Sentences are used as inputs for the recurrent neural network. Representation of words in the sentence is via the form of embeddings. Hence the features for the recurrent neural network are sentences a.k.a sequence of words a.k.a sequence of embeddings. Each unique word should have certain number of features, these are called embeddings or also vectors. These are the input features to the neural architecture we are using.
You need a corpus comprising of text separated by only spaces if you are training a model. First train the model or load from an existing one from the files given in embeddings. wordvec_model.py - creates a model of word2vec, 2 ways to create the model either by supplying a corpus to train or restore from word2vec gensim bin file. glove_model.py - creates a model of glove, 2 ways to create the model either by supplying a corpus to train or restore from a glove vector.txt file. rnnvec_model.py - creates a model of LSTM, only way is by supplying a corpus.

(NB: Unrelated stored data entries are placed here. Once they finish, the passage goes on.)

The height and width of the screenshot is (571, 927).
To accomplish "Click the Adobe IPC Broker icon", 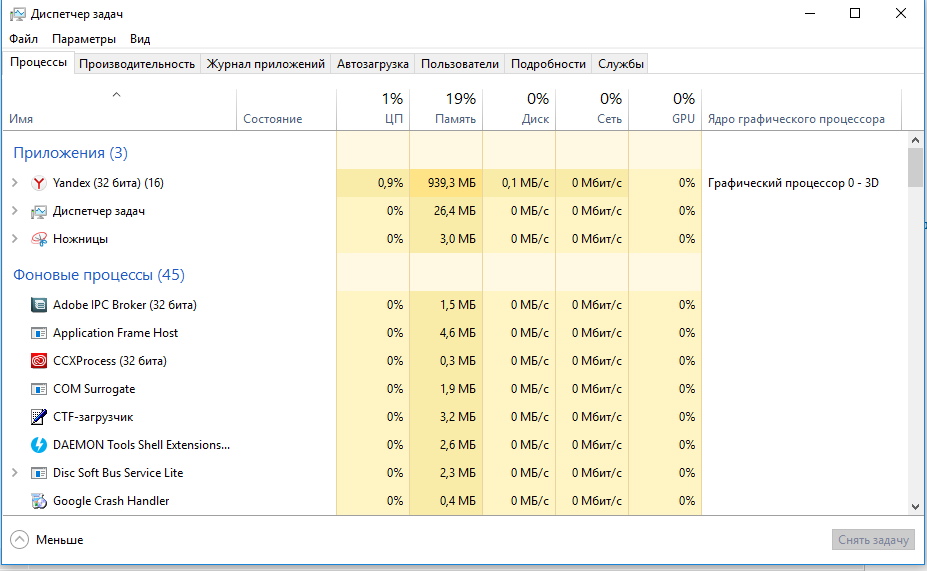I will 38,305.
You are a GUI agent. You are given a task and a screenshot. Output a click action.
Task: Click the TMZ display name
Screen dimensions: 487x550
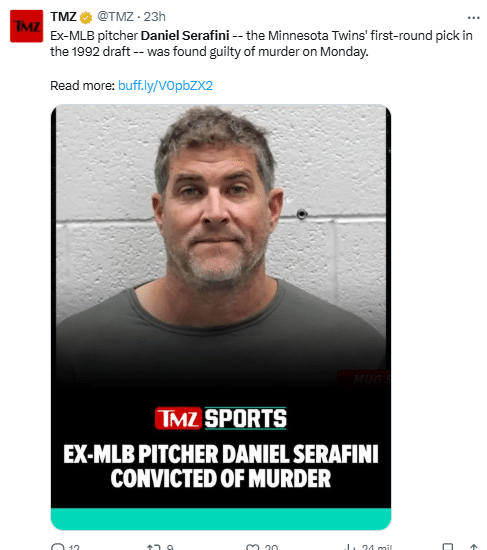click(63, 17)
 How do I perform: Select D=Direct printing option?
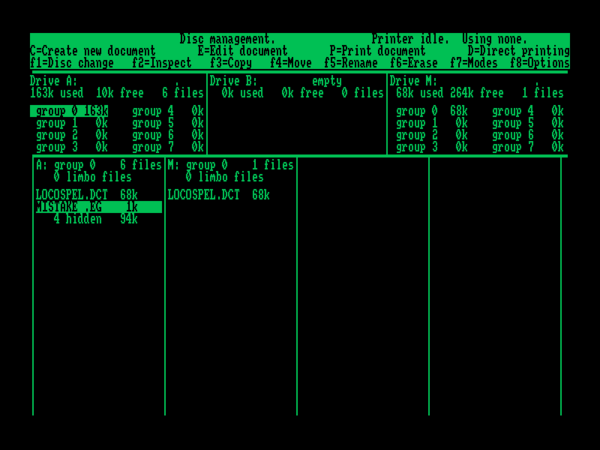(x=517, y=51)
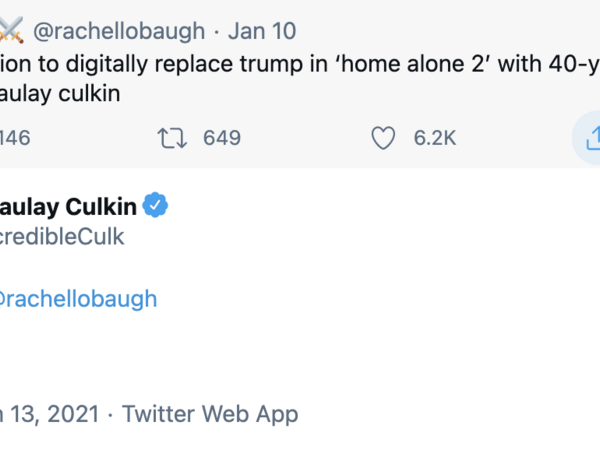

Follow the same steps as english but first convert corpus to english type using hindi_util.py. ######Comparison We have done a comparison between 111 dimension embedding models by training all of them on a small 100mb corpus and evaluating on the conll ner dataset.
Model | Test_a | Test_b |
---|---|---|
Word2Vec | 88.33 | 83.40 |
Glove | 89.62 | 83.10 |
RnnVec | 81.07 | 75.20 |
Now we have the embedding model, we have to use that to convert our sentences of words to sentences of embeddings. First use resize_input.py to resize your data set to a max sentence length. Use the trained embedding model along with get_conll_embeddings.py or get_icon_embeddings.py for conll and icon respectively to get the pickled input data ready to be fed and train the recurrent neural network. Note that we are adding 11 extra features here to the embeddings themselves which include pos, chunk and capital features of the word.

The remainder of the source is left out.